Ripartire dalle funzioni e non dalle forme per generare un diverso approccio ai bisogni.

E’ stato questo il concetto che ha guidato e ispirato i giovani designer che hanno partecipato al workshop che si è tenuto nei giorni di EDIT Napoli e con la sua partnership, insieme al brand OROGRAFIE

In un anno che ci costringe ad eliminare il superfluo e a concentrarci sui bisogni e sull’essenziale, il brand, in collaborazione con la fiera, ha lanciato una call aperta che ha visto partecipare 23 giovani designer under 35 e trionfare tre interessantissimi progetti.

“Siamo immersi in un rumore assordante, fatto di un moltiplicarsi di oggetti e funzioni, alcuni dei quali inutilmente ridondanti e non perfettamente calzanti con i nostri bisogni”

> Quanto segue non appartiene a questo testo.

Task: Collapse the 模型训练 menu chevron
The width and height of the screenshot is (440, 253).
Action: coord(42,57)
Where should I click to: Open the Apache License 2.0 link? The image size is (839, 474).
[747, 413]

La giuria era composta dai 5 designer-progettisti di OROGRAFIE – Francesco FACCIN, Carolina MARTINELLI, Francesca LANZAVECCHIA, Elena SALMISTRARO e Vittorio VENEZIA – insieme ad altri 4 giurati – Giorgia BARTOLINI (founder OROGRAFIE), Vincenzo CASTELLANA (art director OROGRAFIE), Domitilla DARDI (curatrice EDIT Napoli) ed Emilia PETRUCCELLI (direttore EDIT Napoli).

Orografie è un brand che, dalla Sicilia, coinvolge designer locali insieme a professionisti riconosciuti a livello nazionale e internazionale.

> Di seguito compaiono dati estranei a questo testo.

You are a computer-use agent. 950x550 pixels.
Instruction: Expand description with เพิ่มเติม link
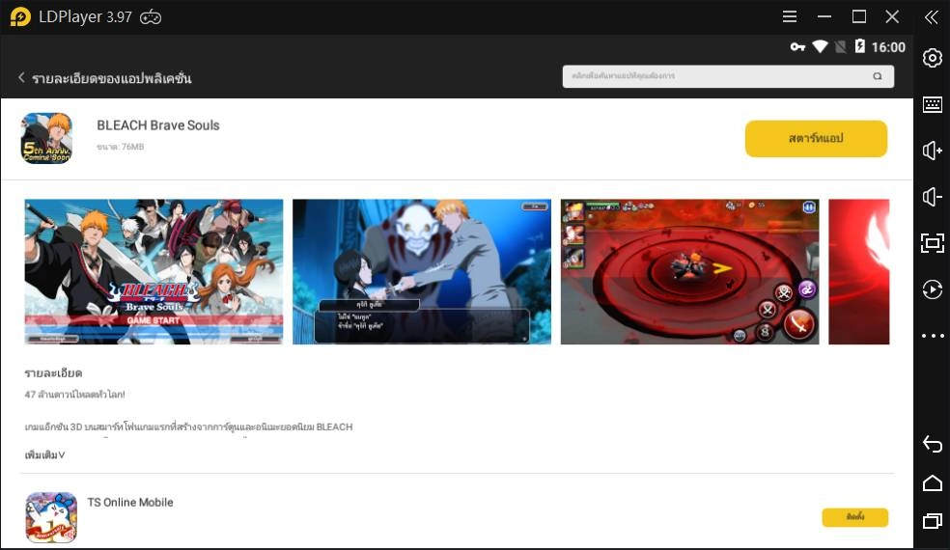pyautogui.click(x=45, y=454)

Per scoprire l’intera collezione bisognerà aspettare il 2021 ma qui di seguito qualche piccola anticipazione sui vincitori: il duo Maria Giovanna Barbi e Fabio Brunone, Linda Salvatori e Livia Stacchini

Maria Giovanna Barbi e Fabio Brunone hanno presentato M’AMA collection (Chair, Pouf, Mirror). Tre elementi di arredo con una funzione primaria, ma che sono pensati come trasformabili in oggetti per gli esercizi in casa: M’AMA Mirror ha i cerchi per hula hoop, M’AMA Pouf contiene la palla per gli esercizi a terra, M’AMA Chair gli elastici per gli esercizi di braccia e gambe.

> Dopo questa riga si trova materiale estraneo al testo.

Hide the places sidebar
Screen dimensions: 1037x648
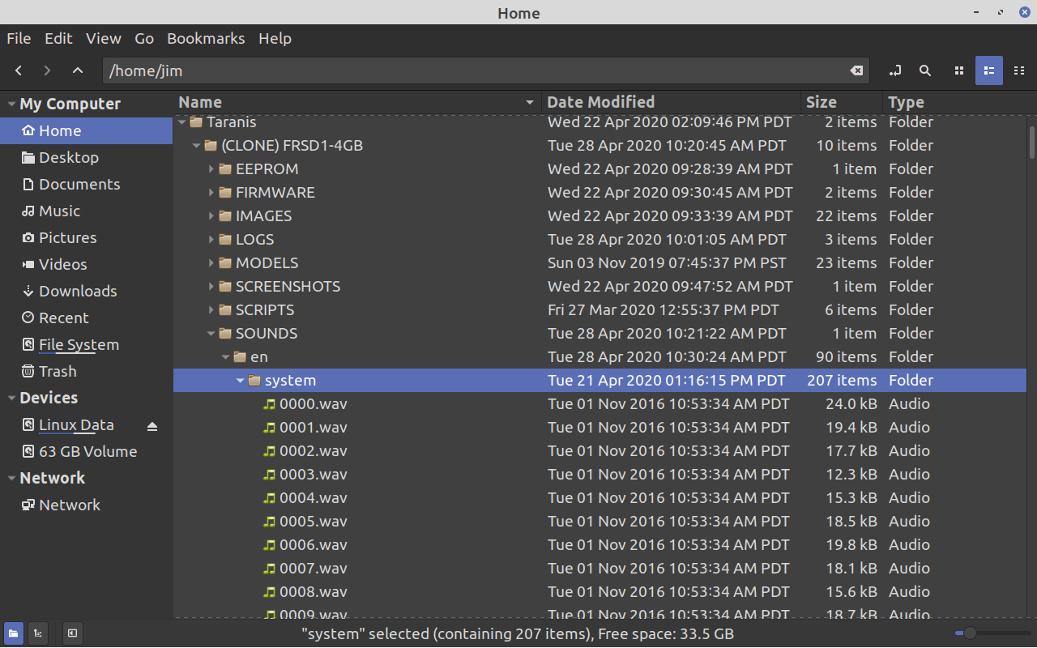coord(72,633)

Linda Salvatori invece presenta un “Servomuto multi-funzione”. Un servomuto moderno, dai molteplici utilizzi (porta giacca, borsa, piccoli accessori e dotato di un tavolino di appoggio) da usare in diversi ambienti della casa.

Infine, Livia Stacchini porta invece “WishYouWereHere”, una scatola magica per tenere i ricordi nascosti e dare un posto e una casa a tutte quelle cose, anche inutili, che conserviamo e ci portiamo appresso per il legame affettivo. WishYouWereHere è il luogo di questi ricordi, un grande contenitore dai tanti e diversificati spazi e cassetti. Una vera e propria wunderkammer.